• TEXT SEGMENT:
**********
2.2. Dual-Channel Mapping–Gas Column Concentration Inversion Algorithm Based on Multispectral Imaging

In order to solve the problem whereby background radiation is difficult to obtain in gas detection, a dual-channel mapping–gas column concentration inversion algorithm is proposed in this paper. In this algorithm, the absorption spectrum band of the target gas is taken as the target spectral channel, the absorption spectrum band of the non-target gas is taken as the reference spectral channel, and the target gas is imaged through two spectral channels, respectively. According to Equation (2), the absorbance of the gas can be obtained from the grayscale image of the target gas radiation and the grayscale image of the background radiation. Part of the background radiation will be absorbed after passing through the target gas, so the background radiation cannot be obtained by direct measurement. Therefore, we use the infrared absorption characteristics of the gas and the background radiation calibration curve to convert the background gray image of the reference spectral channel into a background temperature image and, finally, into a background grayscale image of the target spectral channel. A schematic diagram and flow chart of this method are shown in Figure 1 and Figure 2.

The gray level information output by the detector can be expressed as [32,33]

$$DN={\displaystyle \underset{{\lambda }_2}{\overset{{\lambda }_1}{\int }}\frac{\pi A_d}{4F^2}\frac{\lambda }{hc}\eta \left(\lambda \right)T_{\mathit{int}}\frac{c_1}{{\lambda }^5}\frac{1}{\mathit{exp}\left(\frac{c_2}{\lambda T_i}\right)-1}d\lambda }$$

(3)

where $DN$ is the output gray value of the detector; $A_d$ is the pixel area of the detector; $F$ is the F-number of the optical system; $\lambda /hc$ is the number of photons per unit energy in the narrow band with a wavelength of $\lambda$; $\eta \left(\lambda \right)$ is the quantum efficiency of the detector; $T_{\mathit{int}}$ is the integration time of the detector, $c_1$ and $c_1$ are the first and second radiation constants, respectively (according to research, it is known that $c_1=3.7418\times {10}^{-12}\mathrm{W}{\mathrm{cm}}^2$ and $c_2=1.438786\mathrm{K}\cdot \mathrm{cm}$ [34]); and $T_i$ is the temperature of the object. In the spectral range ${\lambda }_1\sim {\lambda }_2$, the surface source blackbody under different temperatures is imaged several times, and the calibration function can be obtained by combining the temperature of the blackbody $T_i$ and the output signal of the detector $DN$. All the constants in Equation (3), except $T_i$ and $DN$, are constant. When ${\lambda }_1$ and ${\lambda }_2$ are relatively close, Equation (3) is simplified. When the background temperature is $T_B$, the grayscale image of background radiation under the target spectral channel $DN\left(T_B\right)$ is

$$DN\left(T_B\right)=\frac{B_1}{\mathit{exp}\left(\frac{R_1}{T_B}\right)-G_1}$$

(4)
**********
• DATASET EXTRACT:

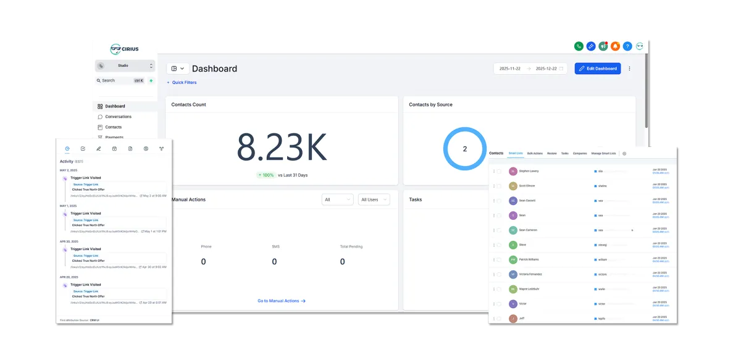Viewport: 741px width, 352px height.
Task: Expand the Studio account switcher
Action: coord(125,65)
**********
• SHORT TASK 1:
Answer these questions from the gas inversion passage:
(a) Which absorption band serves as the reference spectral channel?
(b) What keeps the background radiation from being measured directly?
(c) In Equation (3), what does $F$ stand for?
• SHORT TASK 2: Please write the next part of the gas inversion passage, picking up after Equation (4).
The data have no connection to the gas inversion passage.

• TASK RESULT 1:
(a) The absorption spectrum band of the non-target gas.
(b) Part of the background radiation is absorbed after it passes through the target gas.
(c) The F-number of the optical system.

• TASK RESULT 2:
where $B_1$, $R_1$ and $G_1$ are the three parameters obtained after fitting. If we switch the spectral channel to the reference spectral channel, similarly, the background radiation gray level image $D{N}^{\prime }\left(T_B\right)$ is

$$D{N}^{\prime }\left(T_B\right)=\frac{B_2}{\mathit{exp}\left(\frac{R_2}{T_B}\right)-G_2}$$

(5)

where $B_2$, $R_2$ and $G_2$ are the calibration parameters under the reference spectral channel, respectively. $DN\left(T_B\right)$ can be expressed as follows according to Equations (4) and (5):

$$DN\left(T_B\right)=\frac{B_1}{\mathit{exp}\left(\frac{R_1}{R_2}\cdot \mathit{ln}\left(\frac{B_2}{D{N}^{\prime }(T_B)}+G_2\right)-G_1\right)}$$

(6)

Because the spectral band where $D{N}^{\prime }\left(T_B\right)$ is refers to the reference spectral channel, the acquisition of $D{N}^{\prime }\left(T_B\right)$ is not affected by the target gas. Equation (6) can obtain the background gray image under the target spectral channel which is not affected by the target gas. According to Equations (2) and (6), the absorbance of the gas $A$ can be calculated. In order to deduce the column concentration of the gas through the absorbance $A$ of the gas, it is necessary to confirm the conversion relationship between gas column concentration and absorbance. Within the target spectral channel range, by measuring the absorbance at different gas column concentrations, the relationship curve between the absorbance and column concentration of target gas can be obtained; the absorbance–column concentration curve of gas is expressed as a quadratic function as

$$\mathit{ln}\frac{1}{{\tau }_{gas}}=a{\left(c_{gas}L\right)}^2+b(c_{gas}L)+c$$

(7)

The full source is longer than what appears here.